Bij normaal gezichtsvermogen komt het licht door het hoornvlies het oog binnen,
gaat dan door de pupil en de lens en stelt het lichtbeeld scherp op een kleine ronde plek
op het netvlies aan de achterkant van het oog.

Bij slechtziende mensen vermindert het bruikbare gezichtsvermogen.
Zij worden echter maar zelden helemaal blind. Slechtziendheid betekent dat iemand
niet goed kan zien, wanneer je hulpmiddelen als brillen, contactlenzen, laserchirurgie of
andere medische behandelingen niet in aanmerking neemt. Een slechtziende heeft
een sterk verminderde gezichtsscherpte of een zwaar beperkt gezichtsveld – of allebei.

Slechtziendheid kan aangeboren zijn of door letsel of oogziekten worden veroorzaakt,
zoals maculadegeneratie, diabetische retinopathie, loslating van het netvlies, staar of glaucoom.

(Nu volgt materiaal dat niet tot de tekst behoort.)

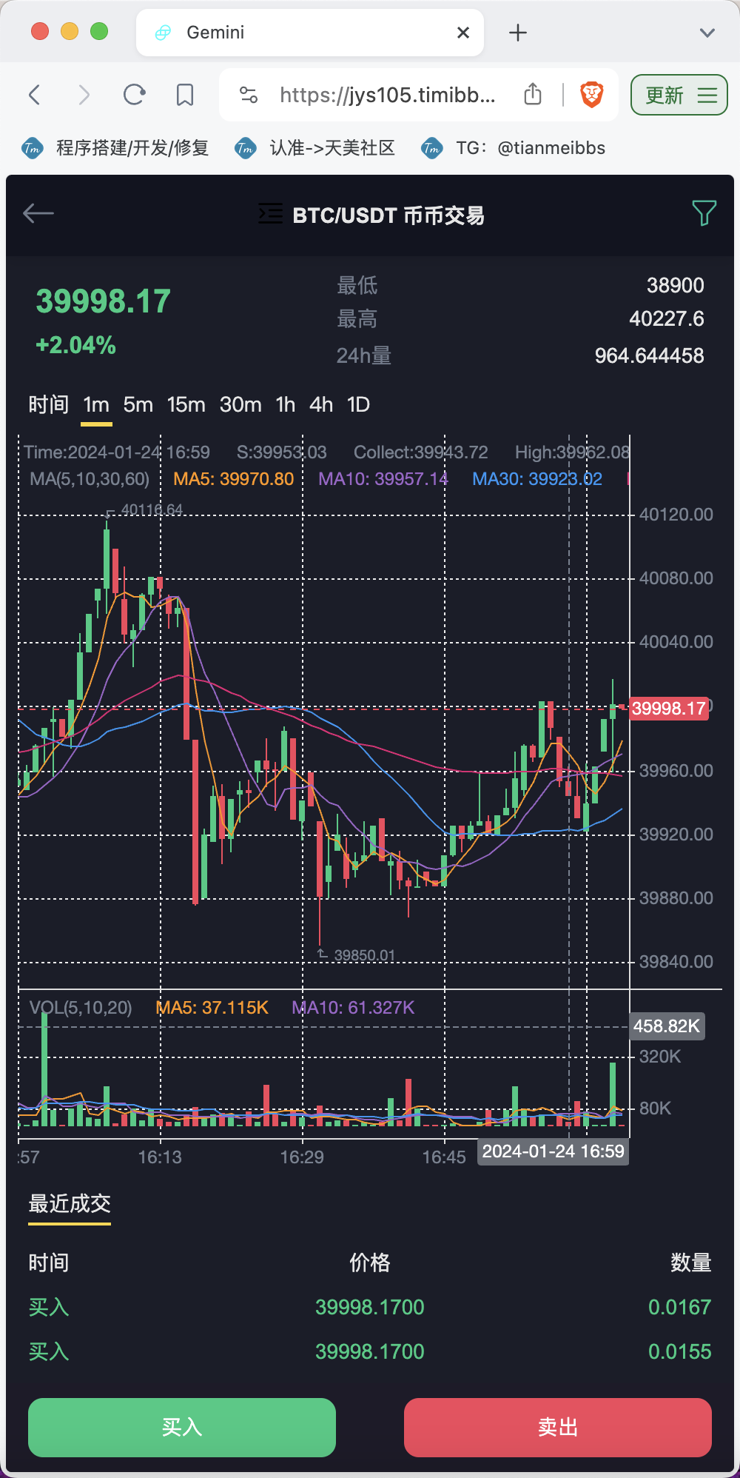Viewport: 740px width, 1478px height.
Task: Click the red 卖出 sell button
Action: (558, 1428)
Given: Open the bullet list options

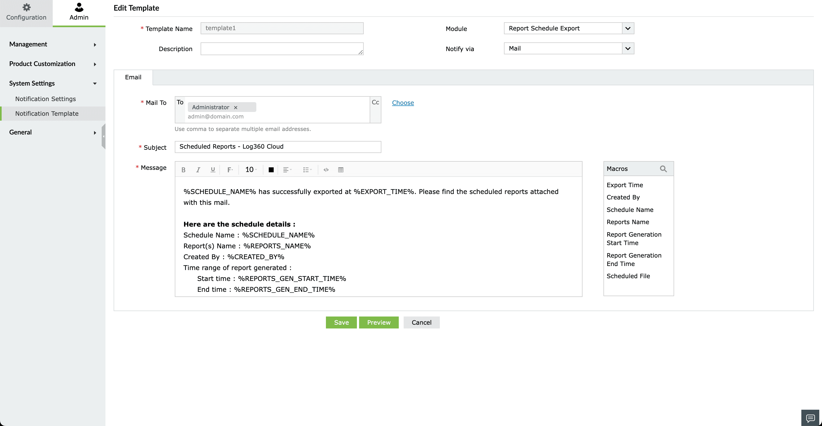Looking at the screenshot, I should click(307, 170).
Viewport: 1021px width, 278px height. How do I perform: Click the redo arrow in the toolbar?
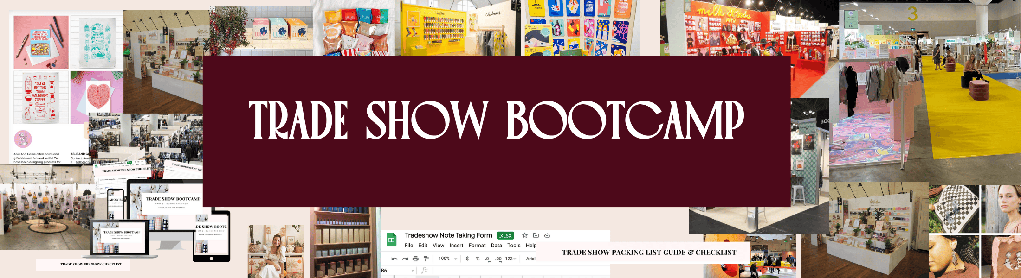click(x=405, y=259)
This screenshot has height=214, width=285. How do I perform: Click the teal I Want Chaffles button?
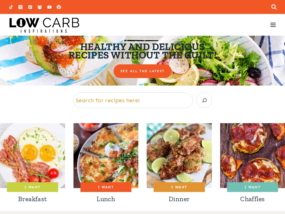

Slechtzienden kunnen last hebben van een totaal verwazigd gezichtsveld,
moeite met recht voor zich uit kijken of met het onderscheiden van
dingen in de randen van het gezichtsveld.

Afhankelijk van de onderliggende oorzaken kunnen deze drie
uitingsvormen afzonderlijk of tegelijk optreden.

Voor slechtziende mensen zijn er allerlei hulpmiddelen verkrijgbaar,
zoals speciale lenzen, loepen, sterke lampen en telescopen.
Als je een hulpmiddel nodig hebt, kan een oogheelkundige je een
geschikte voorziening voorschrijven.